Embora voar continue sendo o meio de transporte mais seguro, a segurança da aviação está mudando seu foco da confiabilidade mecânica para fatores humanos. Um estudo recente sugere que a forma como os passageiros estão sentados – especificamente a distribuição dos viajantes idosos – pode ser o factor decisivo para saber se uma companhia aérea cumpre as janelas de segurança críticas durante uma emergência.
O padrão de 90 segundos versus realidade
Atualmente, a Administração Federal de Aviação dos EUA (FAA) determina que um avião seja totalmente evacuado em 90 segundos.

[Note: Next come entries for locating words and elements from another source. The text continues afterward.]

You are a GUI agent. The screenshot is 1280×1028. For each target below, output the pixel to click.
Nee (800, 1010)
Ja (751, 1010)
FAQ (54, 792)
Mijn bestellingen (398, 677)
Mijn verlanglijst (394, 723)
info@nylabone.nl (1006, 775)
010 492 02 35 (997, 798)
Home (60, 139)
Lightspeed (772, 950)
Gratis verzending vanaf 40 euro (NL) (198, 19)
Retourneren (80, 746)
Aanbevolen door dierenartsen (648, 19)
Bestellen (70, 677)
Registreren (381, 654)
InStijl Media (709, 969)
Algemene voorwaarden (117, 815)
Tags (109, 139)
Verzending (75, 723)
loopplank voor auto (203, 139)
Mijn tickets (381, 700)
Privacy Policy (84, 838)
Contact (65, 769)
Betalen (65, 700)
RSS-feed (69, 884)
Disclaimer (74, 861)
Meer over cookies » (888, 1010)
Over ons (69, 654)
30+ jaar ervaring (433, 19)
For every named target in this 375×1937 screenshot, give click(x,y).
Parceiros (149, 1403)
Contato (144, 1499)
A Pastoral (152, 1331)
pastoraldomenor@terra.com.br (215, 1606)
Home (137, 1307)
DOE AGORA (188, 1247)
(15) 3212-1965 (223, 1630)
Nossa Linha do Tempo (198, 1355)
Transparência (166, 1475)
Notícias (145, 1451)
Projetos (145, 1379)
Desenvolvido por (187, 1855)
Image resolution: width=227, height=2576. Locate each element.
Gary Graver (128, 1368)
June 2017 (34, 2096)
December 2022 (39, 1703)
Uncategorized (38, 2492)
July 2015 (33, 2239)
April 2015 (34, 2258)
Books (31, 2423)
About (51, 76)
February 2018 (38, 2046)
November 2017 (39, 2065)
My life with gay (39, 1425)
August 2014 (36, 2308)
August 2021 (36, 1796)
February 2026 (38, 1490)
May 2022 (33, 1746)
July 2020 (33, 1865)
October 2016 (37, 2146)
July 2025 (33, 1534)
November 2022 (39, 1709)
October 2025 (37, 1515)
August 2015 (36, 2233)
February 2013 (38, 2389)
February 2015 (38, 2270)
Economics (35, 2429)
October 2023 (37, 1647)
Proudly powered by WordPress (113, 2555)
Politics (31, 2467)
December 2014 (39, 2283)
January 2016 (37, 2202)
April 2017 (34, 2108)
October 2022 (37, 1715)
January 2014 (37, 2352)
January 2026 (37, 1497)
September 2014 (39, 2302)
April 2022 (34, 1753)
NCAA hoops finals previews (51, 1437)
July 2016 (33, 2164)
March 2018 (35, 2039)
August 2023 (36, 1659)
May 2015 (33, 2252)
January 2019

No entanto, esta referência baseia-se em simulações controladas que muitas vezes não conseguem ter em conta o caos imprevisível de uma emergência no mundo real.
As cabines das aeronaves modernas apresentam vários obstáculos logísticos que os modelos tradicionais podem ignorar:
– Corredores estreitos e distância limitada entre assentos.
– Dados demográficos diversos de passageiros, incluindo aqueles com mobilidade reduzida.
– Fatores cognitivos e físicos que influenciam o movimento durante eventos de alto estresse.
À medida que se prevê que a idade média global aumente de 31 para 36 anos até 2050, o perfil “médio” dos passageiros está a mudar. Esta mudança demográfica já levou a medidas legislativas, como a Lei de Desocupação de Emergência de Cabine de Aeronaves (EVAC) introduzida no final de 2022, que procura atualizar os regulamentos para refletir estas condições de cabine mais realistas.
A Ciência da Simulação
Pesquisadores da Universidade de Calgary, liderados pelo neurocientista Chenyang (Luca) Zhang, conduziram simulações para testar como diferentes composições de passageiros afetam os tempos de evacuação. Eles usaram um modelo Airbus A320 para simular um cenário de alto risco: um incêndio em motor duplo.
Nesse caso, as saídas sobre as asas muitas vezes ficam inutilizáveis, forçando todos os passageiros a passarem pelas portas dianteiras e traseiras primárias. Os pesquisadores testaram 27 cenários diferentes envolvendo até 180 passageiros, variando idades (menores ou maiores de 60 anos) e assentos.
Principais conclusões da pesquisa:
- A evacuação mais rápida: O tempo mais rápido registrado foi de 141 segundos. Isto ocorreu quando o número de passageiros idosos era o mais baixo (20%) e esses passageiros estavam sentados estrategicamente perto das saídas.
- A evacuação mais lenta: O tempo mais longo registrado foi de 218,5 segundos. Isto acontecia quando havia uma elevada proporção de passageiros idosos, mesmo quando posicionados perto das saídas.
“Ao compreender como a distribuição de passageiros afeta a evacuação, as companhias aéreas poderiam potencialmente implementar arranjos de assentos mais estratégicos para otimizar a segurança sem comprometer a eficiência operacional”, diz Zhang.
Por que a distribuição é importante
O estudo destaca uma nuance crítica: não é apenas o número de passageiros idosos que retarda a evacuação, mas a sua colocação. Quando os passageiros idosos ficam aglomerados ou colocados em posições que geram gargalos, todo o fluxo da cabine fica comprometido.
Ao distribuir os passageiros com mobilidade limitada de forma mais uniforme e colocá-los perto das saídas, as companhias aéreas poderão minimizar o “efeito cascata” dos atrasos durante uma crise. Essa abordagem se afasta da simples atribuição de assentos em direção a uma estratégia proativa de mitigação de riscos.
Conclusão
À medida que a população global envelhece, a segurança da aviação deve evoluir para além da engenharia mecânica, para incluir uma logística sofisticada de factor humano. A distribuição estratégica de passageiros oferece uma maneira baseada em dados para as companhias aéreas melhorarem as chances de sobrevivência durante emergências críticas.